They also had that data stored locally in a CSV on their computer. If another team member wanted to build a different analysis with the same data, they’d have to go through those steps all over again or ask the first team member to email them their CSV. All of that work and data is decentralized.
Storing data in our warehouse gives us the flexibility to grant team members access to the same centralized data in different formats. Data products that scale to the entire team might use data lakes, but we also create bite-sized tables and curated views that could be visualized in Power BI, Google Data Studio, Tableau, or any other tool a team member might want to use – we don’t force them into specific tool but encourage team members to use whatever tools they are confident using.
This also cuts down on training and build time – for reports that every team member regardless of experience or role should have access to, we’ll create a dashboard that they just click to open. They don’t need to download the data, clean and transform it, and then build visualizations on top of it. They just login and open the dashboard and voila — it’s there!
For team members who build custom dashboards as part of their role, we’ll provide them with structured data that can help them quickly build the foundation of their analysis, and then they use their skills to customize it.
In 2019, our team obtained 24M rankings at a daily frequency. We tracked 12M snapshot rankings, but ~80% were redundant (only 2.4M unique rankings).
In the first half of 2020, we obtained 14M rankings at a daily frequency and another 5M snapshot rankings (again, ~80% of snapshot rankings were redundant – we only needed 1M). After we migrated to our rank tracking tool in July 2020, we processed 46M total rankings across multiple frequencies.
In 2021, we returned 56M rankings. 76% of total rankings were run on a one-time frequency. Only 9% of those keywords were tracked daily.
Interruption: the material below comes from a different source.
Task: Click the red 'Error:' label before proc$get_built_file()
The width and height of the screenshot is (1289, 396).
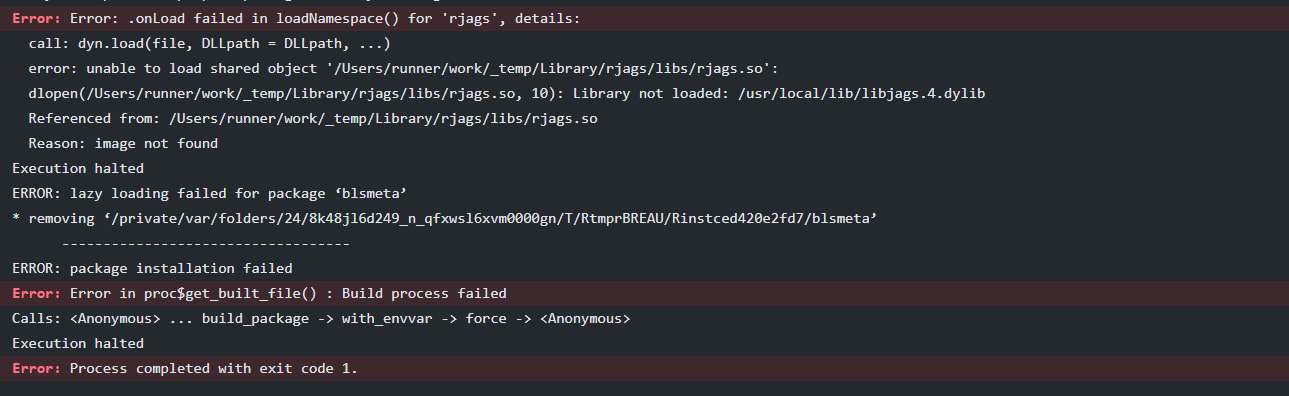Action: (x=37, y=294)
We’re only a few weeks into 2022 and we’ve returned 4.6M rankings so far, with 65% of rankings tracked at a one-time frequency. We can process up to 1M keywords per day, and that data flows into multiple products and tools across our centralized platform.
And not a single team member is doing daily checks to see if their data was returned so that they can turn off tracking.
If you’re a natural-born consultant who loves solving problems at scale using big data — explore Seer Careers & apply now (we’re hiring folks just like you!)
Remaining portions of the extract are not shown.